Il faut dire que la géologie s’est surpassée dans la vallée du Bès. L’histoire de la surrection des Alpes s’y feuillette à livre ouvert. Et le panorama du sommet du Serre d’Esclangon (3), célèbre dans le monde entier, est sans doute le meilleur endroit pour s’adonner à cette lecture. La vue sur le Vélodrome, ce vaste bassin marin comblé, puis déformé au moment de la formation des Alpes, y est renversante.

Même si vous n’êtes pas versé dans la géologie, la découverte du Vélodrome d’Esclangon offre, à elle seule, un panorama justifiant la visite

Une demie lune aux strates parfaitement dessinées, abritant en son sein la silhouette effilée de la Lame de Facibelle, que les couleurs de l’automne et les jeux d’ombres des nuages magnifient à l’extrême. À l’extase du géologue se mêle le plaisir du photographe. Surmonté, en arrière-plan, par la Cloche de Barles, l’endroit est un chef-d’œuvre absolu.

Esclangon

DESCENTE PAR LE VALLON DU SERRE

Du bélvédère du Serre d’Esclangon à Esclangon : 3,8 km – 55mn

Attirés par les ruines de ce qui fut jadis le village, on en perd la trace des balises. Navigation à vue nécessaire pour se remettre dans l’axe de descente et viser les grandes clairières visibles en contrebas. Aucun sentier ne s’y distingue mais l’azimut est évident pour traverser cet espace et retrouver, à l’issue, un chemin d’aspect carrossable qui perd de l’altitude dans l’étroiture formée par les versants du Serre, à main droite, et de la Pierre Guerdis, à gauche. Tout en bas le chemin surgit sur une piste, au niveau de la flèche signalétique d’Aiguebelle (4). Esclangon et ses habitations ne sont alors plus qu’à 800 mètres (5).

LE BÈS, RIVE DROITE

D’Esclangon à la Lame de Facibelle : 4,8 km – 330m – 1h50

On emprunte la route par le sud jusqu’à franchir le pont sur le Bès. Une flèche signalétique dressée juste après nous expédie rapidement à nouveau sur les chemins (6). Inversion de l’effort : la pente se redresse pour rejoindre Tanaron, hameau en pleine opération rénovation (7) que des bénévoles et des passionnés s’emploient à faire revivre par l’entremise d’une association.

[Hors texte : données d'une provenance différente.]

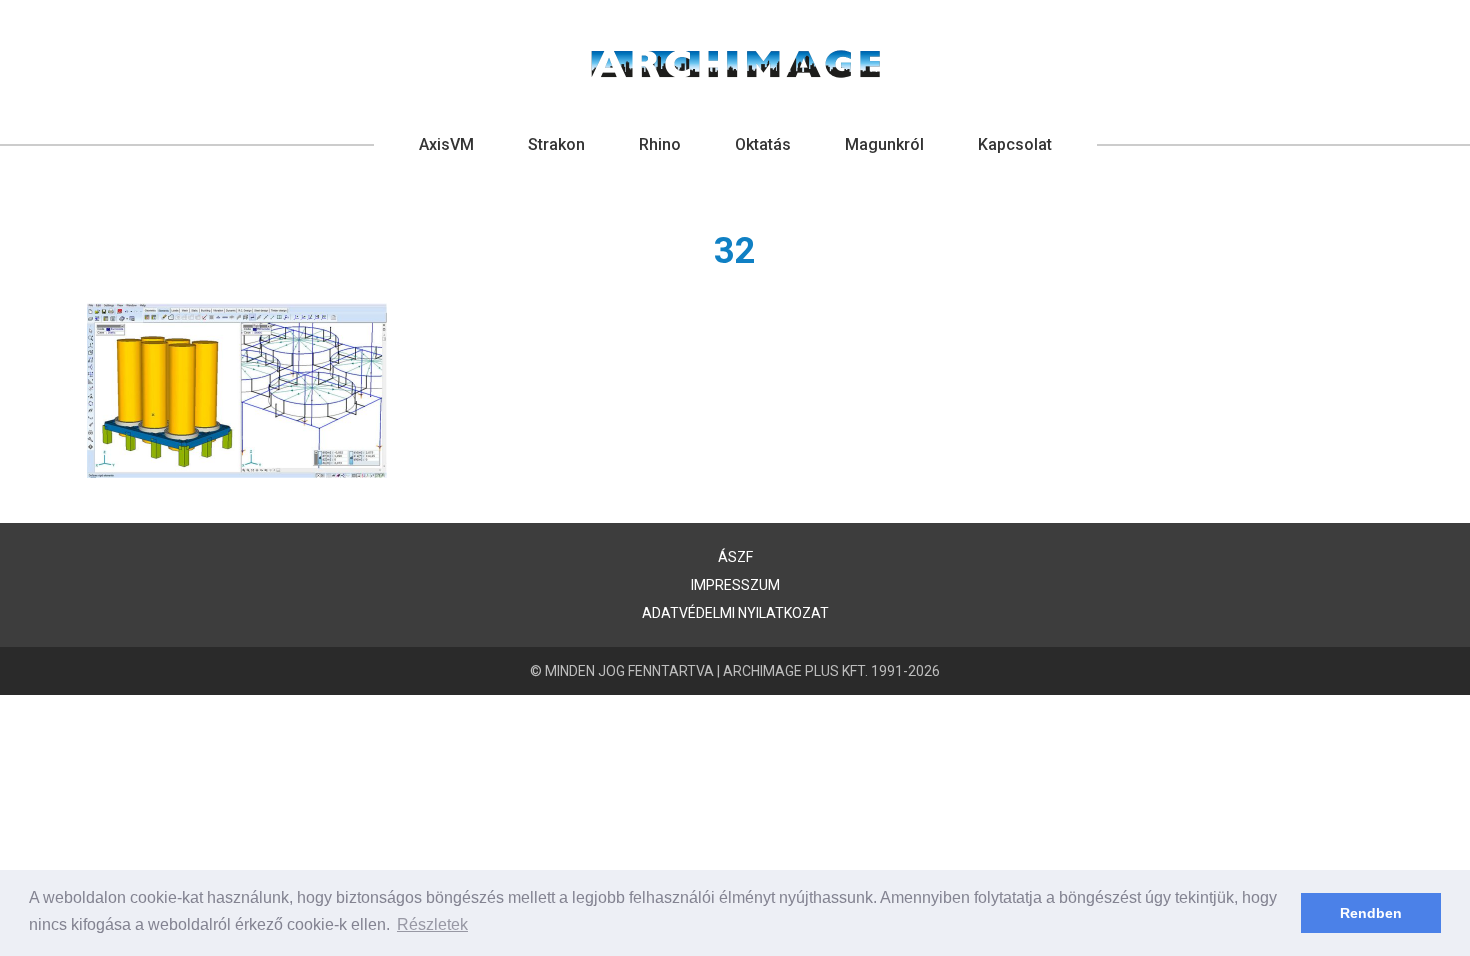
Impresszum (735, 585)
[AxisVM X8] (735, 64)
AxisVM (446, 144)
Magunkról (884, 144)
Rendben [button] (1371, 913)
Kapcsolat (1015, 144)
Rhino (660, 144)
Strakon (556, 144)
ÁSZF (735, 557)
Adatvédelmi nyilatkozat (735, 613)
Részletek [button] (432, 924)
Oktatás (763, 144)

Un élan de solidarité aux accents d’auberge espagnole permet au petit hameau de Tanaron, depuis 1966, de s’offrir un avenir et un second souffle.

C’est aussi là qu’en 1636, un certain Pierre Gassendi, disciple de Galilée, fit, depuis le rocher qui porte aujourd’hui son nom (8), ses observations lunaires à l’occasion d’un séjour de près de six mois à Tanaron ! Qui se serait attendu à autant d’histoire dans ce petit bout du monde du Pays Dignois que l’exode rural condamnait, tout comme Esclangon, à l’abandon ?

Tanaron est également le point de passage pour rejoindre Ainac, plus à l’ouest, point de départ d’une randonnée vers la Petite Cloche de Barles ou réaliser une boucle plus longue pour Facibelle. Pris par l’horaire, on choisit le PR® jaune qui prend plein nord par un itinéraire à flanc furetant le long de la courbe de niveau. Un tronçon visuellement bluffant à cette saison avec des cadres marquants sur les grands versants occidentaux de la Montagne de Blayeul dont les crêtes sont déjà saupoudrées de neige.

Des jeux de lumières changeants habillent ce décor de roches torturées et de forêts rougeoyantes en enchantant le chemin.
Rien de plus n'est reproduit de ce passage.